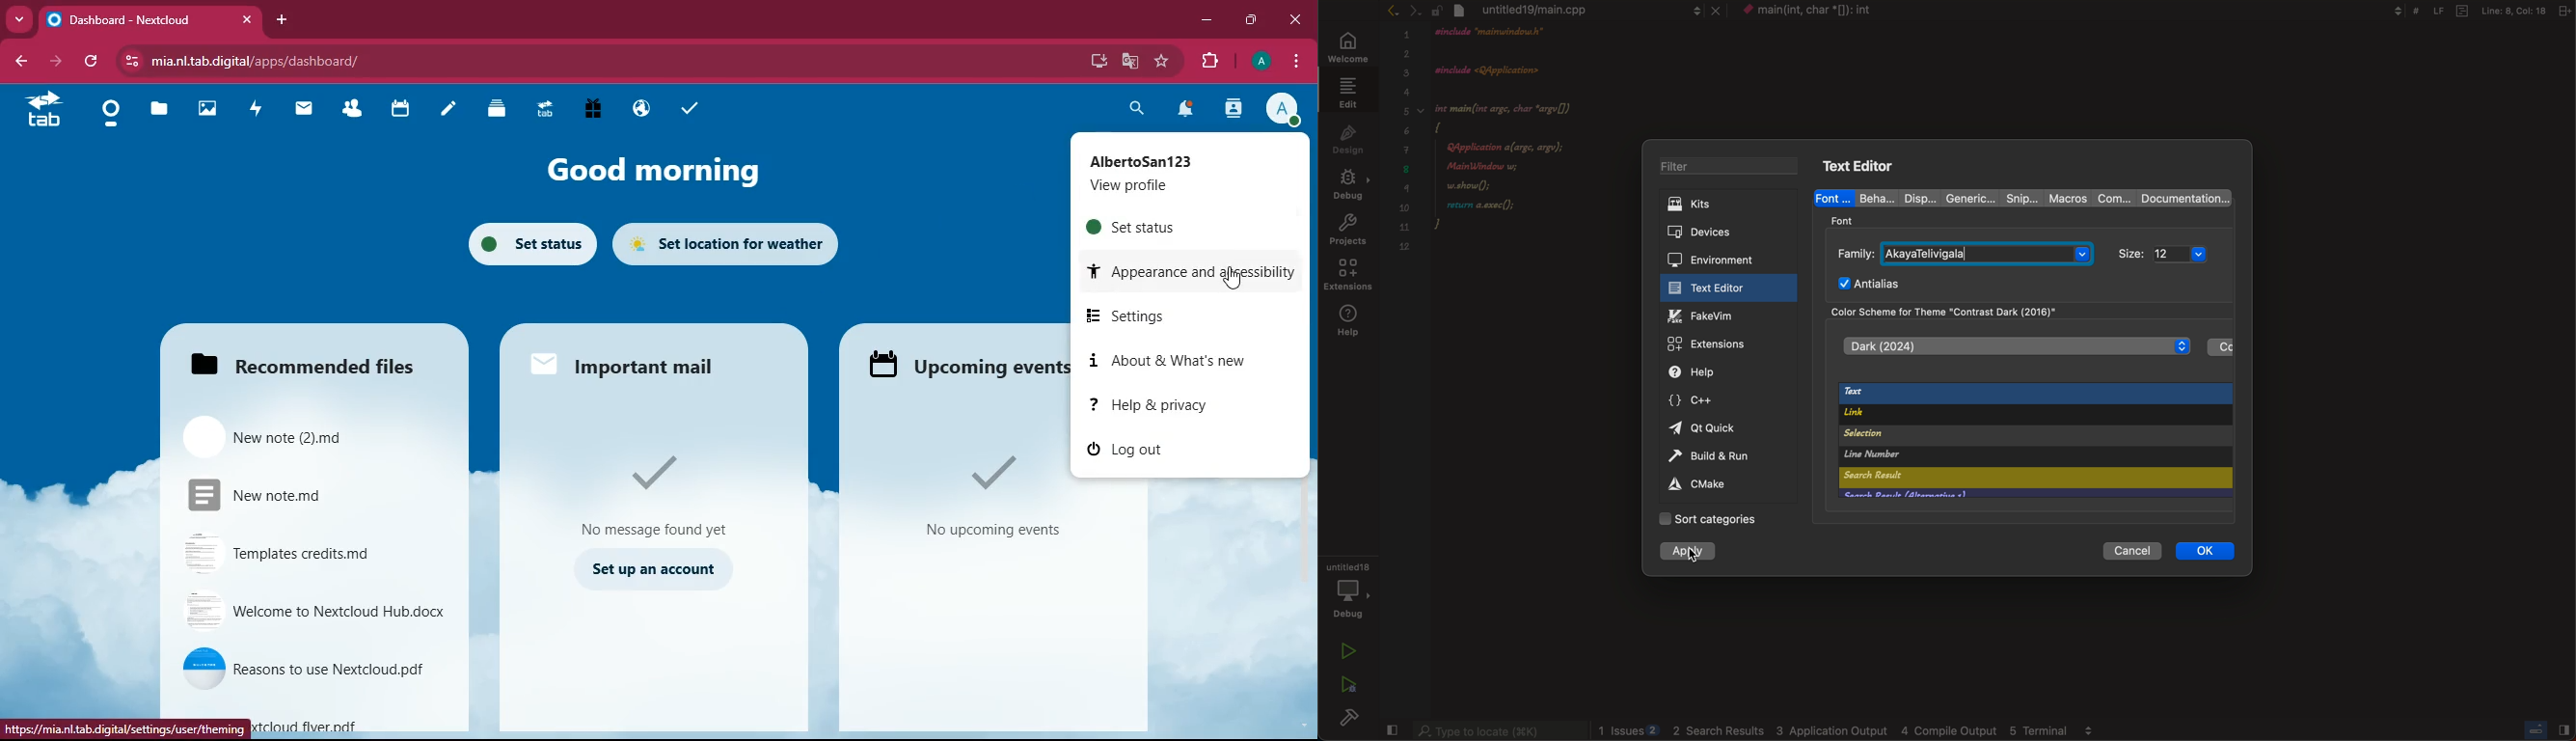 Image resolution: width=2576 pixels, height=756 pixels. Describe the element at coordinates (1162, 62) in the screenshot. I see `favourite` at that location.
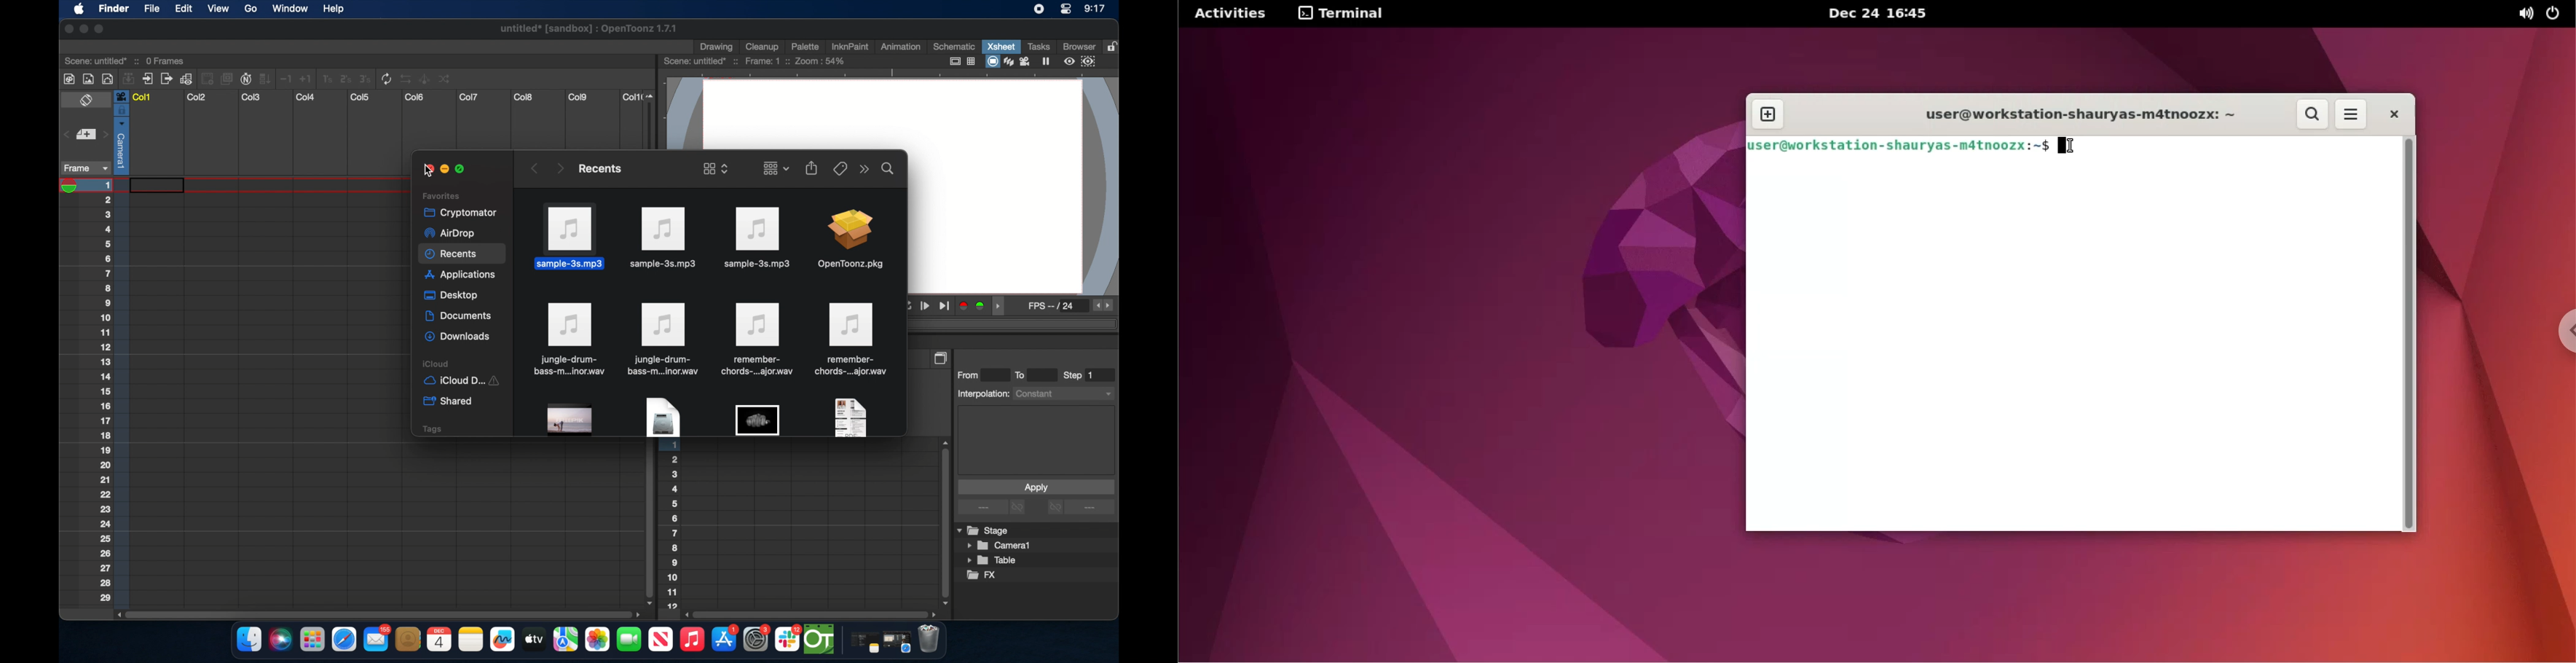  I want to click on numbering, so click(673, 527).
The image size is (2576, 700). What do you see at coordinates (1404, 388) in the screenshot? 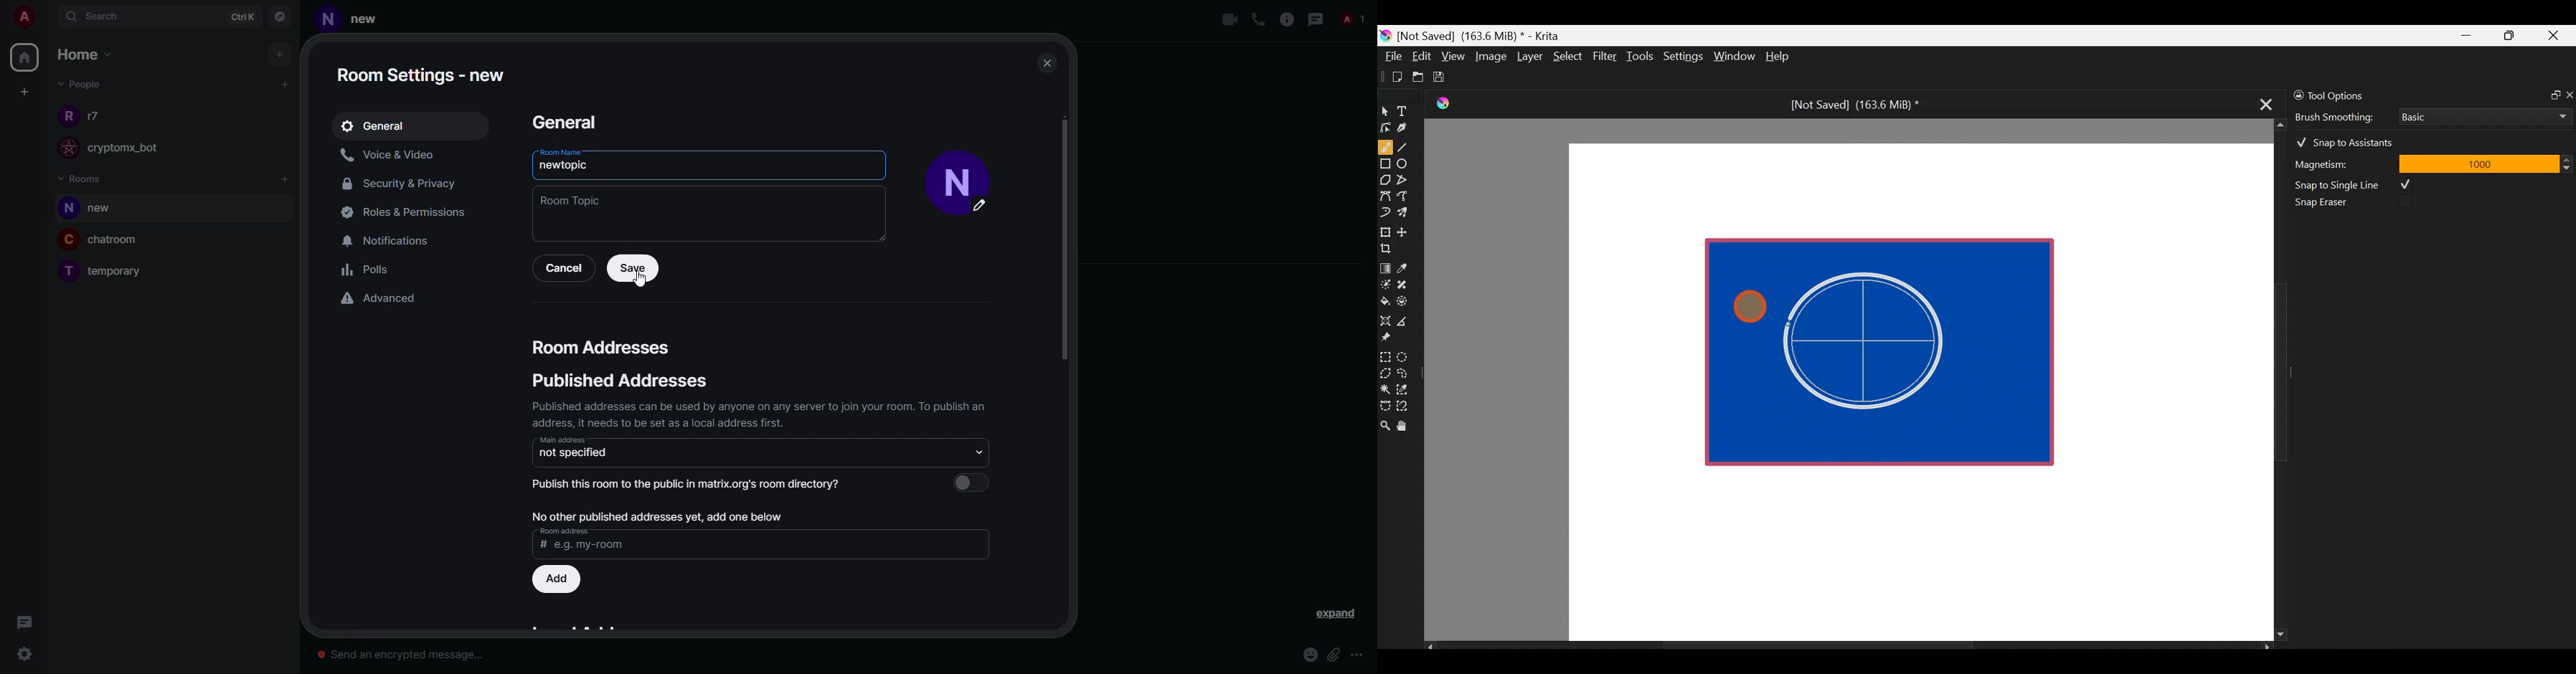
I see `Similar color selection tool` at bounding box center [1404, 388].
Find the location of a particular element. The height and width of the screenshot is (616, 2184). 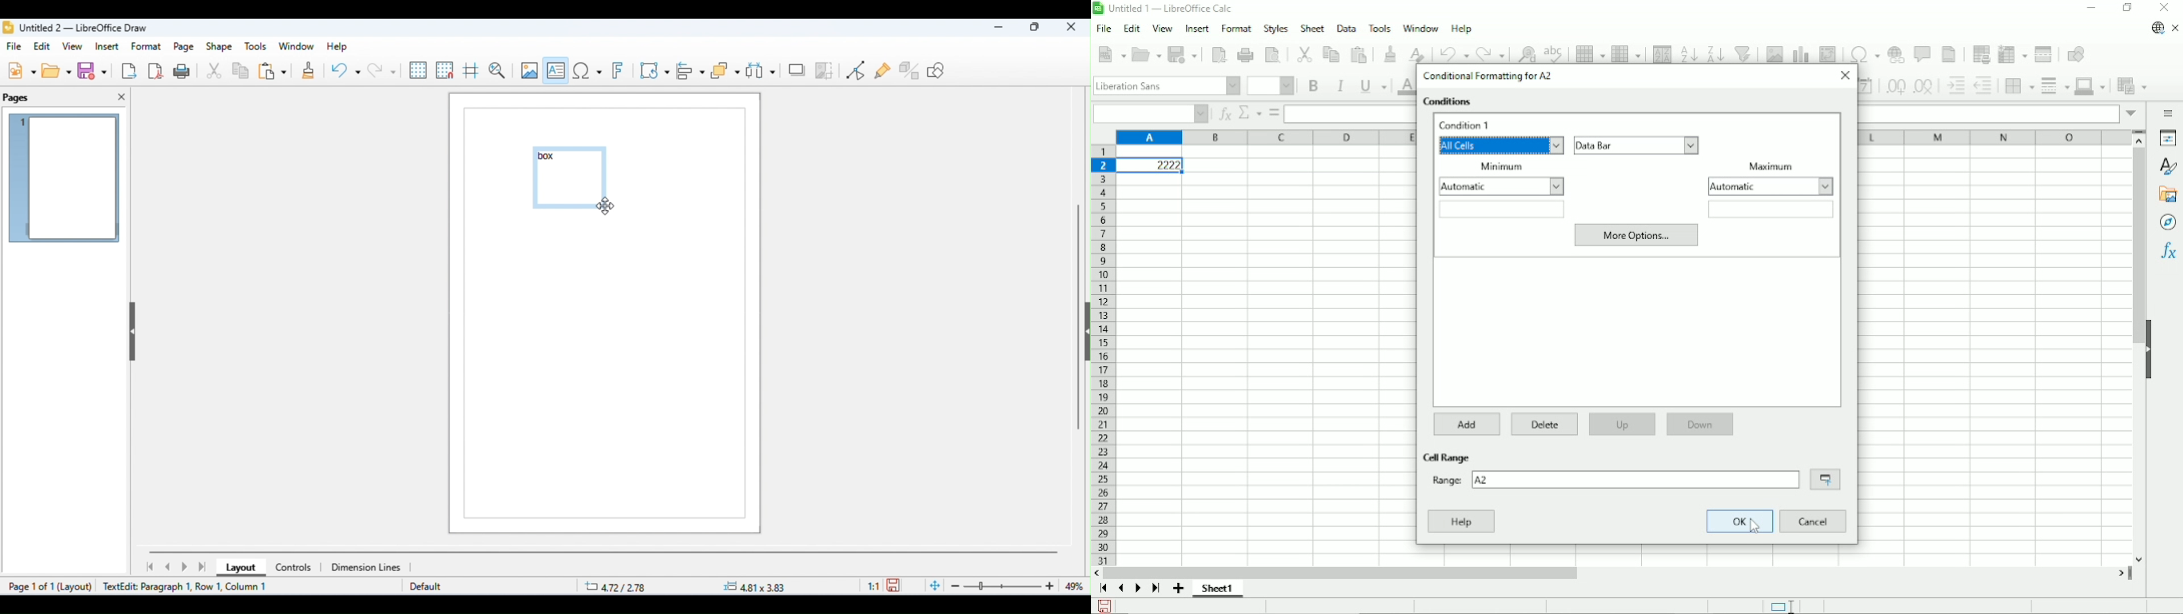

window is located at coordinates (297, 47).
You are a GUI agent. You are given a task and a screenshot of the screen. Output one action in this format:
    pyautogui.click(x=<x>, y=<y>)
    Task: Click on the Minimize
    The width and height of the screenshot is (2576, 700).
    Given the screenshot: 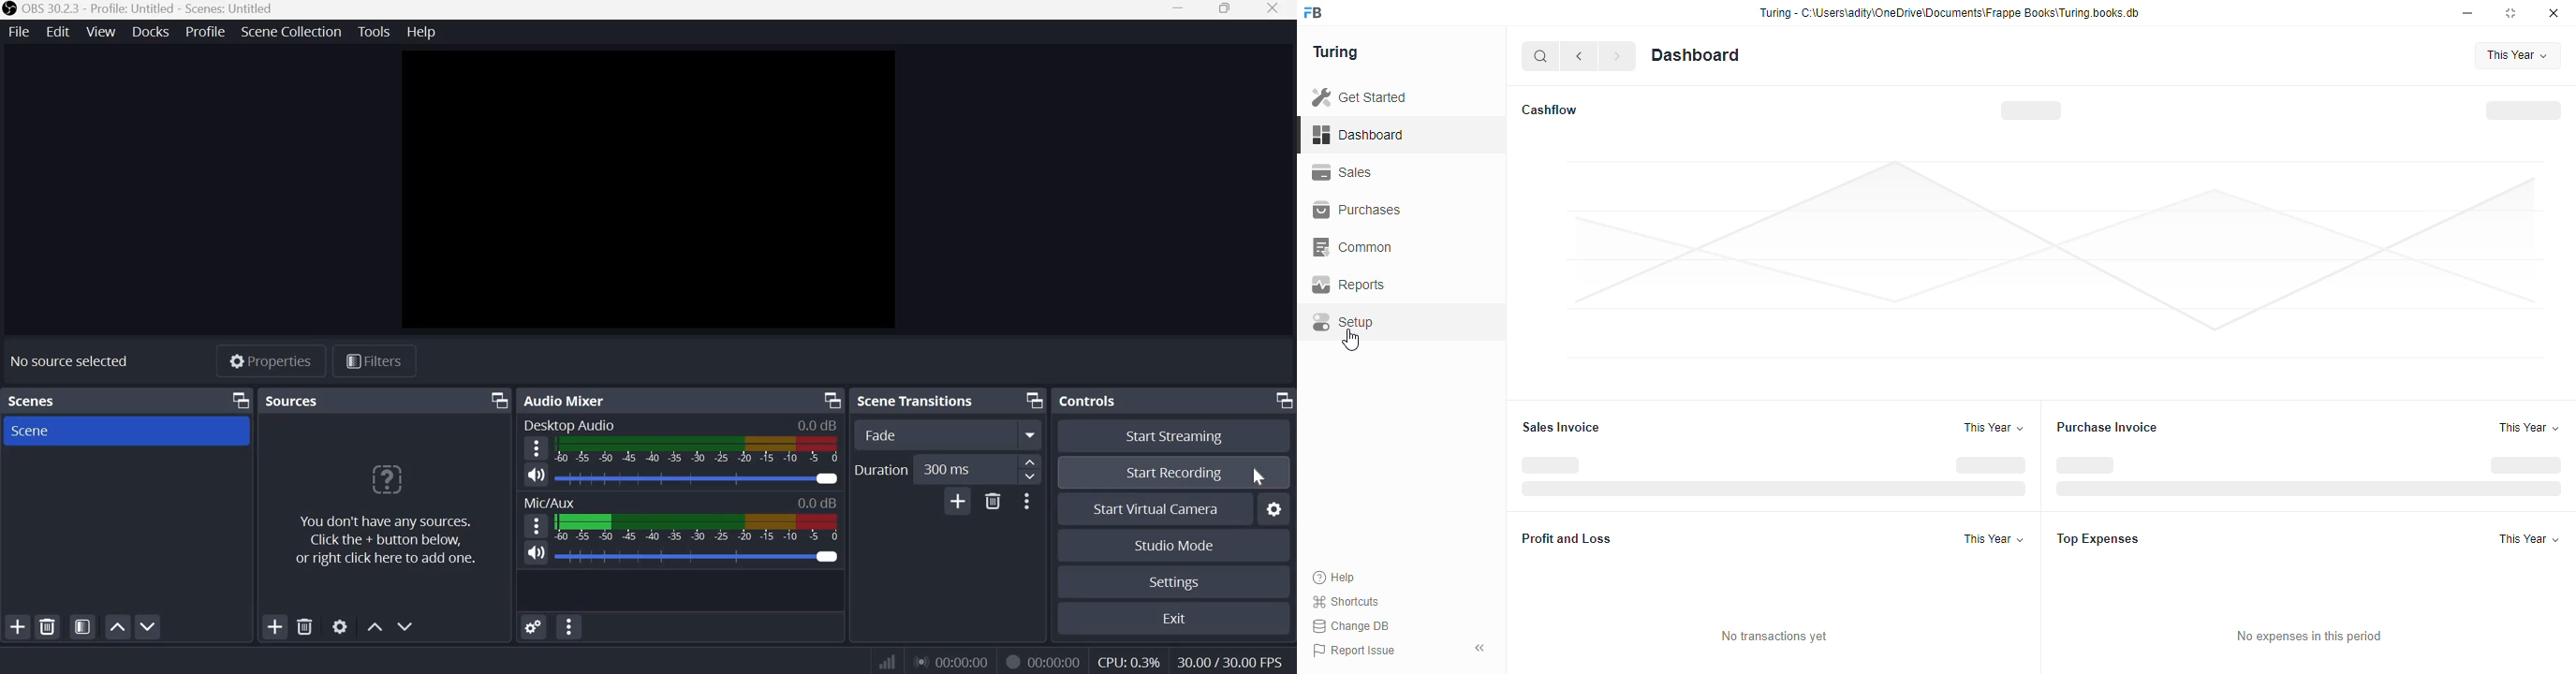 What is the action you would take?
    pyautogui.click(x=1180, y=9)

-------

Rewrite the records from the line with "The image size" up to and including the line with "window is located at coordinates (297, 47).", replacing "screenshot" with "screen capture" and changing nothing else. Give only those lines, and leave the pictures out.

The image size is (2576, 700). What do you see at coordinates (1404, 388) in the screen capture? 
I see `Similar color selection tool` at bounding box center [1404, 388].
Find the location of a particular element. The height and width of the screen capture is (616, 2184). 

window is located at coordinates (297, 47).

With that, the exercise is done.